### Ausgangstext

Das große Aber hierbei: durch die Hintertür lassen Sie sich weiterhin die Möglichkeit offen, per Rechtsverordnung im Benehmen mit dem Wissenschaftsministerium doch wieder Ausbildungsinhalte für Ingenieure zu definieren.

Und was passiert, wenn Sie zusammen mit dem Wissenschaftsministerium Ausbildungsinhalte festlegen haben wir bei dem Gesetzesentwurf gesehen, das ging total an der Realität vorbei, ich nenne nur das Stichwort Wirtschaftsingenieur. Aus meiner Sicht wird es jetzt noch schlimmer, da Sie das Ganze nun ohne wirkliche Einbeziehung des Parlaments zeitnah nachholen könnten.

Der Vorschlag der CDU-Fraktion, das bewährte System der EUR-ACE Akkreditierung zum Maßstab zu nehmen, halten wir für einen besseren Weg. Letztendlich wollen wir aber, dass die Hochschulen mit dem Gesetz gut leben können und da Sie uns dies im Ausschuss nicht hinreichend darlegen konnten, ist eine weitere Anhörung zur jetzt vorliegenden Beschlussempfehlung die notwendige Konsequenz. Vor dem Hintergrund, dass der bisherige Gesetzesentwurf als Katastrophe bezeichnet wurde, halten wir dies für absolut gerechtfertigt. Deshalb freue ich mich auf eine weitere Beratung insbesondere auch mit den Expertinnen und Experten aus der Wissenschaft.

Nur mal zur Erinnerung: Der Gesetzentwurf hat 55 Seiten und 37 Paragraphen, ihr Änderungsantrag hat 15 Seiten und es sind 15 Paragraphen betroffen.

######
### Bereitgestellte Daten

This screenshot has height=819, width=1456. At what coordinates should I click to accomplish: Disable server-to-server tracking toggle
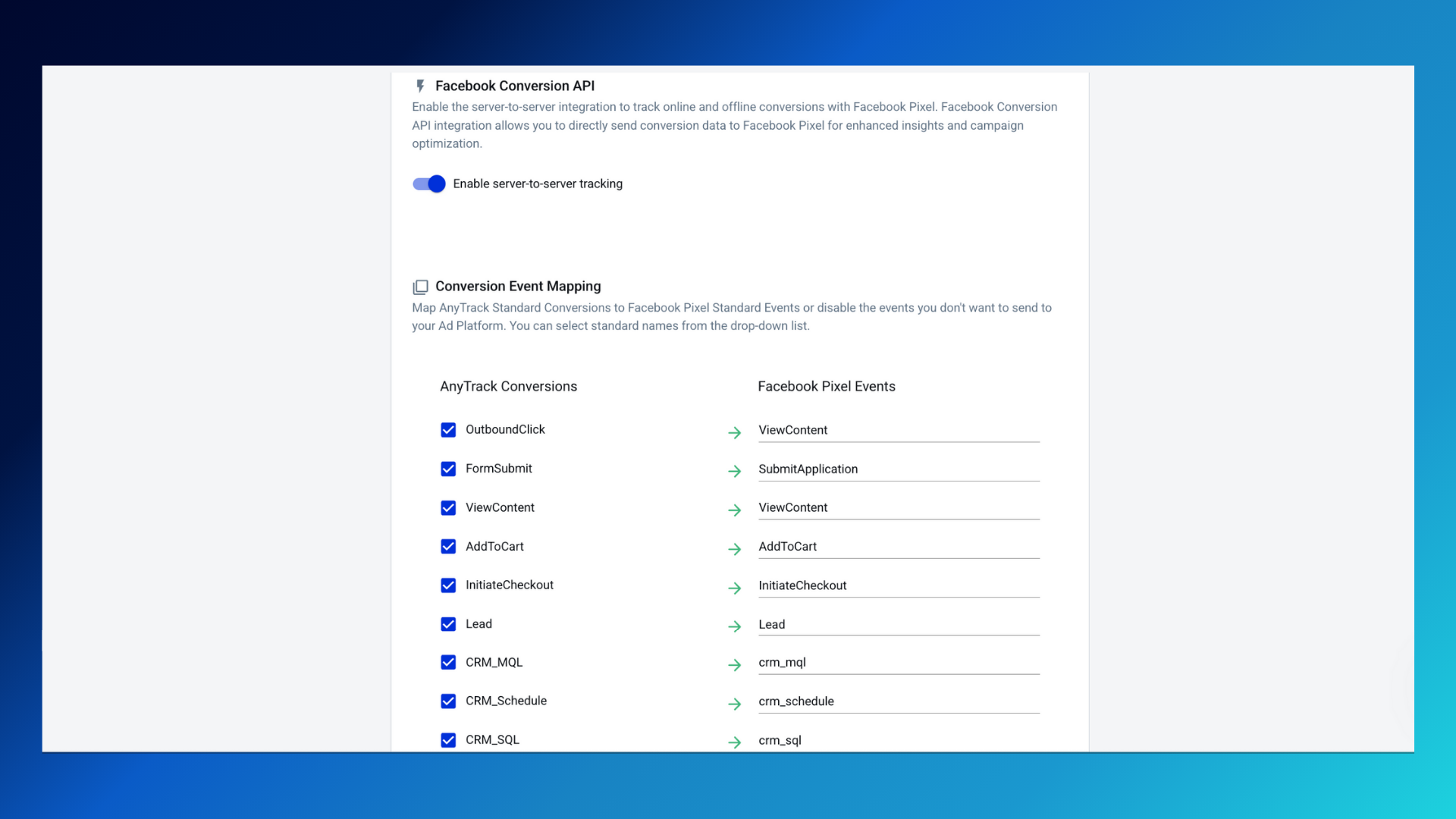(429, 184)
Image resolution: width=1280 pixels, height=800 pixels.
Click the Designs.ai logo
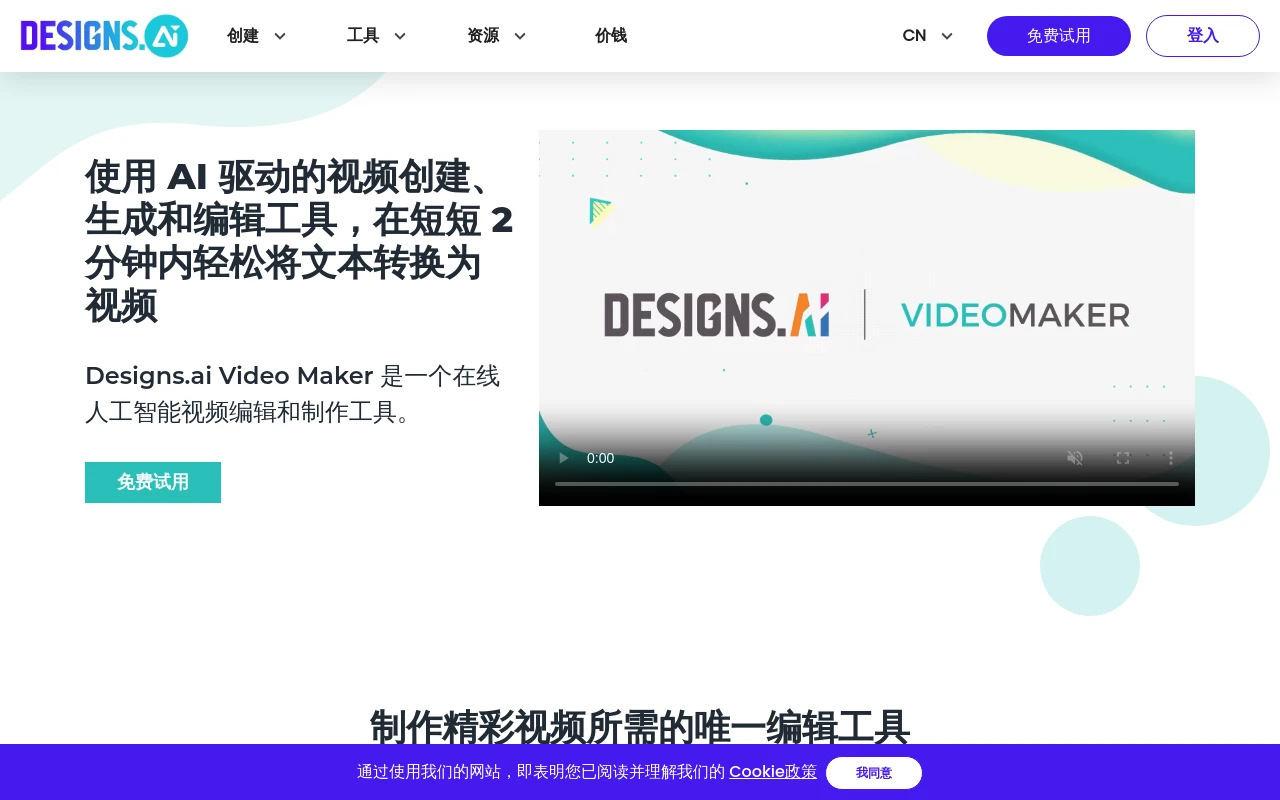pyautogui.click(x=104, y=35)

######

● Zu bearbeiten
- 1) Gib den Abschnitt des Redeauszugs zwischen „Das große Aber“ und „zeitnah nachholen könnten.“ einschließlich wieder und ersetze dabei „Wissenschaftsministerium“ durch „Bildungsministerium“.
- 2) Fasse den Absatz des Redeauszugs, der mit „Der Vorschlag der CDU-Fraktion“ beginnt, als Stichpunktliste zusammen und behalte die wesentlichen Fakten bei.
- 3) Führe den Redeauszug im Anschluss an seinen letzten Satz fort.

● Antworten in Reihenfolge
- 1)
Das große Aber hierbei: durch die Hintertür lassen Sie sich weiterhin die Möglichkeit offen, per Rechtsverordnung im Benehmen mit dem Bildungsministerium doch wieder Ausbildungsinhalte für Ingenieure zu definieren.

Und was passiert, wenn Sie zusammen mit dem Bildungsministerium Ausbildungsinhalte festlegen haben wir bei dem Gesetzesentwurf gesehen, das ging total an der Realität vorbei, ich nenne nur das Stichwort Wirtschaftsingenieur. Aus meiner Sicht wird es jetzt noch schlimmer, da Sie das Ganze nun ohne wirkliche Einbeziehung des Parlaments zeitnah nachholen könnten.

- 2)
- Der Vorschlag der CDU-Fraktion, die EUR-ACE-Akkreditierung zum Maßstab zu nehmen, gilt als der bessere Weg.
- Ziel ist, dass die Hochschulen gut mit dem Gesetz leben können.
- Im Ausschuss wurde dies nicht hinreichend dargelegt, daher ist eine weitere Anhörung zur vorliegenden Beschlussempfehlung notwendig.
- Begründung: Der bisherige Gesetzentwurf wurde als Katastrophe bezeichnet.
- Erwartet wird eine weitere Beratung, insbesondere mit Expertinnen und Experten aus der Wissenschaft.

- 3)
Und noch ein paar Worte zum Verfahren. Das ganze kommt doch nun wahrlich nicht aus heiterem Himmel. Und liebe Jutta Lieske, es kann doch nicht sein, dass die Landesregierung verschläft, die Koalition dann vertrödelt und am Ende die Opposition Schuld ist wenn die Frist der EU nicht eingehalten wird.

Wir hatten bereits in der Ausschussberatung darauf hingewiesen, dass sowohl der Umfang der Änderungen einerseits wie auch die mangelnde Berücksichtigung der Vorschläge aus der Expertenanhörung eine weitere Befassung nötig machen. Sie wollten dieser Auffassung nicht folgen und haben somit auch die Konsequenzen zu tragen die sich hieraus ergeben.

Vielen Dank!

Und da wir gerade beim Thema Bau sind, erlauben Sie mir zum Schluss noch ein paar Worte zur Novelle der Bauordnung. Wir hatten ja ursprünglich gedacht, dass wir hierzu im diesem Plenum die erste Lesung auf der Tagesordnung haben.

Leider fährt die Landesregierung aber auch hier eine „Just-in-Time“-Linie. Ich kann nur davor warnen sonst heißt es am Ende erneut: Landesregierung verschläft, Koalition vertrödelt und Opposition ist dann Schuld wenn im August die Baugenehmigung für den BER ausläuft.